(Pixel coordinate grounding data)
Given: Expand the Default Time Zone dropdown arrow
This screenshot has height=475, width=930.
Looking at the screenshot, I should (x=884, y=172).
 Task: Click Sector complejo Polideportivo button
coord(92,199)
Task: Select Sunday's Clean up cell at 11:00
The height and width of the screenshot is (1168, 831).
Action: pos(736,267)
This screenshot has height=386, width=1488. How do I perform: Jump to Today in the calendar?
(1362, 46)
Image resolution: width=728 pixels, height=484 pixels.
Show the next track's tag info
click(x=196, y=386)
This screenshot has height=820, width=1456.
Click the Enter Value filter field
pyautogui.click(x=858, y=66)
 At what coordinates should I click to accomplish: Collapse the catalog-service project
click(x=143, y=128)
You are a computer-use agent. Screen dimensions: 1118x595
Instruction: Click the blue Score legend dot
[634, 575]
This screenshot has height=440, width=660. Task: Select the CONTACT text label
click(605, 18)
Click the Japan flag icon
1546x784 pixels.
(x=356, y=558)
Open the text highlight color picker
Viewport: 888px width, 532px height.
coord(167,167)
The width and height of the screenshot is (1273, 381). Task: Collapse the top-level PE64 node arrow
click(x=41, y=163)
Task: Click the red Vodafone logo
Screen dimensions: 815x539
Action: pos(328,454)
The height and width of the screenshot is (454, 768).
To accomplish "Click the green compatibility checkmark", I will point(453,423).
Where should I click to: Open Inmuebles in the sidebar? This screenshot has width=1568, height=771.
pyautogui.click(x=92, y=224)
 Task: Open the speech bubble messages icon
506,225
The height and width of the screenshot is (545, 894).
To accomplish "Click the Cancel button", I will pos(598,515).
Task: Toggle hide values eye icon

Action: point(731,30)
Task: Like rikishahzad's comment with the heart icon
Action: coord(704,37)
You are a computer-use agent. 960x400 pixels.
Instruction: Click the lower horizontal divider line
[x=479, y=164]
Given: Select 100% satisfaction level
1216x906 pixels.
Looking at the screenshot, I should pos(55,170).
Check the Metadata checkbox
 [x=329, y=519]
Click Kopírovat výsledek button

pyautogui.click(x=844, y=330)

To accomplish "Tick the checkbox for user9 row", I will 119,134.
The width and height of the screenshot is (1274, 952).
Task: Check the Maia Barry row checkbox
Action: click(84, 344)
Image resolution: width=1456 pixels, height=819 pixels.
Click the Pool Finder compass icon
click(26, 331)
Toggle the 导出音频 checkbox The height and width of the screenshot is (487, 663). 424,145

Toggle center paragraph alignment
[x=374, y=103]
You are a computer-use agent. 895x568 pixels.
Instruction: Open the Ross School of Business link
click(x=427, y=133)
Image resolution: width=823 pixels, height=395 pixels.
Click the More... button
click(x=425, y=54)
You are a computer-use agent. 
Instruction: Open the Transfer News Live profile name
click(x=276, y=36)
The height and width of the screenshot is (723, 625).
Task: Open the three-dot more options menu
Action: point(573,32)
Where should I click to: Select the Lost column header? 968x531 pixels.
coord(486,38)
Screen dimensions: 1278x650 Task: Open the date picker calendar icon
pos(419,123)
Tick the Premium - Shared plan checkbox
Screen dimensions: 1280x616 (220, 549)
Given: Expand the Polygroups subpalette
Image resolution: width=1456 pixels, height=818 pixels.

## TASK REQUIREMENTS
Report back each line of the entries that holds the string "Expand".

## RESPONSE AREA
Given: Expand the Default Time Zone dropdown arrow
Given: Expand the Polygroups subpalette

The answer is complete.